• [What you should do] Reproduce verbatim the stretch of the data below, from the line containing "Describe the element at coordinates (1174, 239)" through the line containing "What do you see at coordinates (29, 761)", including both of those lines.

+ + + + +

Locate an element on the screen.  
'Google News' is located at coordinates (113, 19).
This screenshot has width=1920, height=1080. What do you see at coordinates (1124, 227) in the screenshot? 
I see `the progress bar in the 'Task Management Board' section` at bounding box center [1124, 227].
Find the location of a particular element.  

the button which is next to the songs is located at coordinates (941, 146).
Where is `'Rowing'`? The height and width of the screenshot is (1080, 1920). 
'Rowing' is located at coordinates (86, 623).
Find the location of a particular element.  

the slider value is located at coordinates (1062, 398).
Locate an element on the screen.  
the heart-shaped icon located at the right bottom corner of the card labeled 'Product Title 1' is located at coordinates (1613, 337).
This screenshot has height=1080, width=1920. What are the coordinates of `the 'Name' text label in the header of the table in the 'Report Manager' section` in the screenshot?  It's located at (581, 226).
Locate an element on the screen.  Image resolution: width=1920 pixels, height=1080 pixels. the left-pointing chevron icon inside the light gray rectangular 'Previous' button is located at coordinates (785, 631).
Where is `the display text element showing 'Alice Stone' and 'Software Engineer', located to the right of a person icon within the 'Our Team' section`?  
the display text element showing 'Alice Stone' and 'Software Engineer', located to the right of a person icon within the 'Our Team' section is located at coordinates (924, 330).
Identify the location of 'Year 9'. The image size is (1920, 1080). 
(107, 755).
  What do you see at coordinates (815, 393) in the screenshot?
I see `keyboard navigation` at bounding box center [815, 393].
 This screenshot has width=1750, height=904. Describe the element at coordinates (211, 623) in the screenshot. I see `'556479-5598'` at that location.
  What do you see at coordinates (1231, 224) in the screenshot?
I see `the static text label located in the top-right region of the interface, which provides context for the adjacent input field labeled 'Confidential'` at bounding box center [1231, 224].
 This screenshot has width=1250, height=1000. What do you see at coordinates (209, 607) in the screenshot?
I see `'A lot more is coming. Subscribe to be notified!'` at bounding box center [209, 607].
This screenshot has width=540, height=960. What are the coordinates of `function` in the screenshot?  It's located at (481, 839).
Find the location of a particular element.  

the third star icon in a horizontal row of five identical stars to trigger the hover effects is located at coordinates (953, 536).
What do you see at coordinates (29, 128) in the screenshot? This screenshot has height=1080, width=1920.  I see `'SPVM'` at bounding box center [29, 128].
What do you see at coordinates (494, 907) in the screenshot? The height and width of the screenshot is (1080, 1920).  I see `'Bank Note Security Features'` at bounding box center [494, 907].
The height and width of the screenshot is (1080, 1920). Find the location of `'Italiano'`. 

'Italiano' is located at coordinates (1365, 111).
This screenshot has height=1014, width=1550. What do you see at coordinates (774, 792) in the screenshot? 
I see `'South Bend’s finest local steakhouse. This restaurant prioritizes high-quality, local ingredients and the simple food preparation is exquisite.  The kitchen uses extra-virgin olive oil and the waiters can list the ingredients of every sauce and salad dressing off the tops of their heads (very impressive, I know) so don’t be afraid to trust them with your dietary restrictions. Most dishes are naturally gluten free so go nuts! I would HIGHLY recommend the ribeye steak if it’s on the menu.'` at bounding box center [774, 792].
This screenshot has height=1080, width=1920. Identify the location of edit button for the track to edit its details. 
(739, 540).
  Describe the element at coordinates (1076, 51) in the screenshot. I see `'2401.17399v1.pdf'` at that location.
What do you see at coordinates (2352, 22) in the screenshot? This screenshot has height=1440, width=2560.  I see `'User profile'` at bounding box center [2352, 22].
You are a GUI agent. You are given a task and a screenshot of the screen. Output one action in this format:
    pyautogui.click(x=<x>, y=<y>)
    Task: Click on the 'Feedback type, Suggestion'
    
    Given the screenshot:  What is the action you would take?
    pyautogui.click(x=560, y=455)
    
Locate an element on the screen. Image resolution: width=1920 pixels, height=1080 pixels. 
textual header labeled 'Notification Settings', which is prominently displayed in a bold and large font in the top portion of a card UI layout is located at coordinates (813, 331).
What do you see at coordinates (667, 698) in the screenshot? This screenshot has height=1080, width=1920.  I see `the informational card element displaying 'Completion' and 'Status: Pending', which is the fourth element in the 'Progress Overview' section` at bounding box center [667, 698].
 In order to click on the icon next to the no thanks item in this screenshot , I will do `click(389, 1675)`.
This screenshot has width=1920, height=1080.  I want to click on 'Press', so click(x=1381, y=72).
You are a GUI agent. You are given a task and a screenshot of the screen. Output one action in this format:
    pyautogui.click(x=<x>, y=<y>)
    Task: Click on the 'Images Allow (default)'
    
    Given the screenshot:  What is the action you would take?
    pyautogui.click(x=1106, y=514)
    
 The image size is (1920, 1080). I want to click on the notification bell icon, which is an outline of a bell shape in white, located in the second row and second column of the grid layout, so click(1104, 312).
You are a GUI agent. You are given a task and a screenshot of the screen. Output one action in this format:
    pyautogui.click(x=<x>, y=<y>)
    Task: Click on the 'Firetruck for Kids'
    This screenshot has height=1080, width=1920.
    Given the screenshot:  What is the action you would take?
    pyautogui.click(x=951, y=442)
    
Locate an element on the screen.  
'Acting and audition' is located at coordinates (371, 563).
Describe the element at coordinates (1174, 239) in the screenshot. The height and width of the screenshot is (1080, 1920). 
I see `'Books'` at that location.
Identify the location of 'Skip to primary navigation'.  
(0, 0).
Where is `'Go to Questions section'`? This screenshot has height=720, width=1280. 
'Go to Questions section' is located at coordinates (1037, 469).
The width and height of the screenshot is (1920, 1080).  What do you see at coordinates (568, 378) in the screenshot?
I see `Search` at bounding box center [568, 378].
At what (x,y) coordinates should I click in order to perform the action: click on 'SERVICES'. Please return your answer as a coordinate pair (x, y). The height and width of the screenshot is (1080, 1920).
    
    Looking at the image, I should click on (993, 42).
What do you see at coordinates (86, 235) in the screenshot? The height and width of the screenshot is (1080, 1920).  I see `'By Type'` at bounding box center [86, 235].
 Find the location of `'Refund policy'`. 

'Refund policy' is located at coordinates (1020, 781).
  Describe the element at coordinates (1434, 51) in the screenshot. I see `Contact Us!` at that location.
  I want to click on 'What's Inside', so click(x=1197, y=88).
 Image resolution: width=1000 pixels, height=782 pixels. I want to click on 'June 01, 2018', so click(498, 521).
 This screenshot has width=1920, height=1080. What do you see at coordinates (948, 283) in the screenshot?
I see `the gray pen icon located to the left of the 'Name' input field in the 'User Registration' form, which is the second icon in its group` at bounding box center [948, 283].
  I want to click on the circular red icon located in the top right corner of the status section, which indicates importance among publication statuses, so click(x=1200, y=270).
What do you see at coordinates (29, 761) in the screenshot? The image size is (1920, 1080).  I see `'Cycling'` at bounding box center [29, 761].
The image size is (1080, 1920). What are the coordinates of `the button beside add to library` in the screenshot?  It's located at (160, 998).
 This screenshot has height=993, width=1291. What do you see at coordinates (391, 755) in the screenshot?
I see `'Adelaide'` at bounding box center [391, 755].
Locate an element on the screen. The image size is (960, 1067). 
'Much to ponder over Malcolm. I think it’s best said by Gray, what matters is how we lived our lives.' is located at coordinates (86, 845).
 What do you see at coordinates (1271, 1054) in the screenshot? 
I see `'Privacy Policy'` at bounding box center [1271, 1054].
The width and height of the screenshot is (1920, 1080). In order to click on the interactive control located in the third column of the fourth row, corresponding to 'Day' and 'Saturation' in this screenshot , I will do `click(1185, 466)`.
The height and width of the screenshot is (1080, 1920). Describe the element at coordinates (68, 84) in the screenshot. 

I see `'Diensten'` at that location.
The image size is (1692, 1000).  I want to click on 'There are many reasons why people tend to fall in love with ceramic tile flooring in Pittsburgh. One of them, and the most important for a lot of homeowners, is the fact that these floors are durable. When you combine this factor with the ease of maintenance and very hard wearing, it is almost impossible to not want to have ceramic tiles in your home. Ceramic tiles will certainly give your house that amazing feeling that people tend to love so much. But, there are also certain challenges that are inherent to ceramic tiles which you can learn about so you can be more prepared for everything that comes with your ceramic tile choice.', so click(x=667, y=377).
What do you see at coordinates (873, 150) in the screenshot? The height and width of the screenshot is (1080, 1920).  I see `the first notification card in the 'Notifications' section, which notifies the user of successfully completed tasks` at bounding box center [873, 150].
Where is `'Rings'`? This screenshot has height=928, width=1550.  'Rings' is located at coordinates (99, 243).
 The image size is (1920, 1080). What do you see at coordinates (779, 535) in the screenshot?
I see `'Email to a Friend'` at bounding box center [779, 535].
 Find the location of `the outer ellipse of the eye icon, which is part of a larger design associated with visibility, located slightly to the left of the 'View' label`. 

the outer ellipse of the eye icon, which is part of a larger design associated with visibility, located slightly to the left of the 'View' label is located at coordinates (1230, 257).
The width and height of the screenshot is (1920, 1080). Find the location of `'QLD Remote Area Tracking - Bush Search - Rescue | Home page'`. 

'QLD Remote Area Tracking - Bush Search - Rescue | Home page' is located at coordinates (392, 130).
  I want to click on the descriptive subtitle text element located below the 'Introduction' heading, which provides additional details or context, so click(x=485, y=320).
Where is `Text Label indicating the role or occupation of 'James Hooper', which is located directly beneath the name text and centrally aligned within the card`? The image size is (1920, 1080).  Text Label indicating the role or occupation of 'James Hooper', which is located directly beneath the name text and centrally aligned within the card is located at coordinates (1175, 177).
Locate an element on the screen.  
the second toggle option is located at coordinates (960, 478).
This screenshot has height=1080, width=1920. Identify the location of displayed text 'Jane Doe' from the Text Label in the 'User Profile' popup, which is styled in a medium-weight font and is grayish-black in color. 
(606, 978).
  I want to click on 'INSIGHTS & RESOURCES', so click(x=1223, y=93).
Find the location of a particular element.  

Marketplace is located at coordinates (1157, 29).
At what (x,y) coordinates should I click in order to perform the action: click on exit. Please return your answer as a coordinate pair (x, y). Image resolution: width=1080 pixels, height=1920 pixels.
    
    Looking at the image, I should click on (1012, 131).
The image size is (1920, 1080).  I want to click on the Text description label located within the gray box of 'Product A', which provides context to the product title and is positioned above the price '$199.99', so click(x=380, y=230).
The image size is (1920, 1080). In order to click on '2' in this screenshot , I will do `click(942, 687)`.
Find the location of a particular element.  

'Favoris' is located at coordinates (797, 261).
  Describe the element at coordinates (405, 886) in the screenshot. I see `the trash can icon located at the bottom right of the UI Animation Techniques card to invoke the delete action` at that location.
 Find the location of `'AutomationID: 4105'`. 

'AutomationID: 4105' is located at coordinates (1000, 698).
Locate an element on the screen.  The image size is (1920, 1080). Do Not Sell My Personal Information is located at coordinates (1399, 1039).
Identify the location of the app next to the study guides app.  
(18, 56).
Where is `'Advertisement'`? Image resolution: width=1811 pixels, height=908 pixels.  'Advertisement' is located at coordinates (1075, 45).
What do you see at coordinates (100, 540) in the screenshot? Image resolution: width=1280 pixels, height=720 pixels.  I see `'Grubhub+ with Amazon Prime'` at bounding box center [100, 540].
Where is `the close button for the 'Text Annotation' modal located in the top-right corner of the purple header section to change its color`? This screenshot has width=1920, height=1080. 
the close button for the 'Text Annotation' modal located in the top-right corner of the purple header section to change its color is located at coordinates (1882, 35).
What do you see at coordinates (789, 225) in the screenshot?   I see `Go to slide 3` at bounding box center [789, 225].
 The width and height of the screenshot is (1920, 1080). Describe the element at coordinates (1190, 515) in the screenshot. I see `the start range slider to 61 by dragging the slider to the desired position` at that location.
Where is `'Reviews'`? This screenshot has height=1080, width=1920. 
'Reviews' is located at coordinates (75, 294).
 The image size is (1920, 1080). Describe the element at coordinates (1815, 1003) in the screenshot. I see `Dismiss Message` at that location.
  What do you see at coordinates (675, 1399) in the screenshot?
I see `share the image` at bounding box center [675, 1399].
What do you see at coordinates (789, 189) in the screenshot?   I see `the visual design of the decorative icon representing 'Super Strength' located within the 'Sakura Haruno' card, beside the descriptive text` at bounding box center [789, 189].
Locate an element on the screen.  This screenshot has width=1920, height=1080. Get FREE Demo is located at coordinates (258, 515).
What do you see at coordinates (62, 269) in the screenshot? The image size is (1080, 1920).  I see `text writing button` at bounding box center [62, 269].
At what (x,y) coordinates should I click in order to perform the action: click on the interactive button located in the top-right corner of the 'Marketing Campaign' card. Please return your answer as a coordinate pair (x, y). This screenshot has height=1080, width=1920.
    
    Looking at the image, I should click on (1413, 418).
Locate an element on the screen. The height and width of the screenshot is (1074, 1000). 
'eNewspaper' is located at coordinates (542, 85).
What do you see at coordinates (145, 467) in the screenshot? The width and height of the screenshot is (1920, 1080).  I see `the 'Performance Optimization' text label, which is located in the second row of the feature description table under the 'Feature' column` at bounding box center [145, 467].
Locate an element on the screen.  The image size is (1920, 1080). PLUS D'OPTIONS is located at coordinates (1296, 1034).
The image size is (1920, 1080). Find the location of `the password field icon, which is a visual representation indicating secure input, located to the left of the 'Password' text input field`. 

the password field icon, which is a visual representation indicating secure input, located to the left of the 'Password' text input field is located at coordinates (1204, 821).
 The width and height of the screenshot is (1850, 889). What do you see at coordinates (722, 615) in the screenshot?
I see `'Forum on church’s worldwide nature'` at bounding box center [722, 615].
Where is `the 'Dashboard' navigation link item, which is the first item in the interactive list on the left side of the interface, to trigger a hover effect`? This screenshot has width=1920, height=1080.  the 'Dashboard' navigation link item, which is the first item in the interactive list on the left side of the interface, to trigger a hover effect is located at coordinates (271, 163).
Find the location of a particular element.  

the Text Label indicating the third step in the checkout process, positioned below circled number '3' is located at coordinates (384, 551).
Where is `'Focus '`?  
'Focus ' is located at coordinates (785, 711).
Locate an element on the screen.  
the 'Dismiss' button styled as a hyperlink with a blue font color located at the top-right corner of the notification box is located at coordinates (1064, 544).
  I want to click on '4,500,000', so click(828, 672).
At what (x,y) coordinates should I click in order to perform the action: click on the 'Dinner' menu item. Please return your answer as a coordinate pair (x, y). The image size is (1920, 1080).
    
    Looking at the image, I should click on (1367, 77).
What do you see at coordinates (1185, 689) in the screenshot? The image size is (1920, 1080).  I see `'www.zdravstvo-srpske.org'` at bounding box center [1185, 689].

+ + + + +

• [Response]
Describe the element at coordinates (1174, 239) in the screenshot. The height and width of the screenshot is (1080, 1920). 
I see `'Books'` at that location.
Identify the location of 'Skip to primary navigation'.  
(0, 0).
Where is `'Go to Questions section'`? This screenshot has height=720, width=1280. 
'Go to Questions section' is located at coordinates (1037, 469).
The width and height of the screenshot is (1920, 1080).  What do you see at coordinates (568, 378) in the screenshot?
I see `Search` at bounding box center [568, 378].
At what (x,y) coordinates should I click in order to perform the action: click on 'SERVICES'. Please return your answer as a coordinate pair (x, y). The height and width of the screenshot is (1080, 1920).
    
    Looking at the image, I should click on (993, 42).
What do you see at coordinates (86, 235) in the screenshot? The height and width of the screenshot is (1080, 1920).  I see `'By Type'` at bounding box center [86, 235].
 Find the location of `'Refund policy'`. 

'Refund policy' is located at coordinates (1020, 781).
  Describe the element at coordinates (1434, 51) in the screenshot. I see `Contact Us!` at that location.
  I want to click on 'What's Inside', so click(x=1197, y=88).
 Image resolution: width=1000 pixels, height=782 pixels. I want to click on 'June 01, 2018', so click(498, 521).
 This screenshot has width=1920, height=1080. What do you see at coordinates (948, 283) in the screenshot?
I see `the gray pen icon located to the left of the 'Name' input field in the 'User Registration' form, which is the second icon in its group` at bounding box center [948, 283].
  I want to click on the circular red icon located in the top right corner of the status section, which indicates importance among publication statuses, so click(x=1200, y=270).
What do you see at coordinates (29, 761) in the screenshot? The image size is (1920, 1080).  I see `'Cycling'` at bounding box center [29, 761].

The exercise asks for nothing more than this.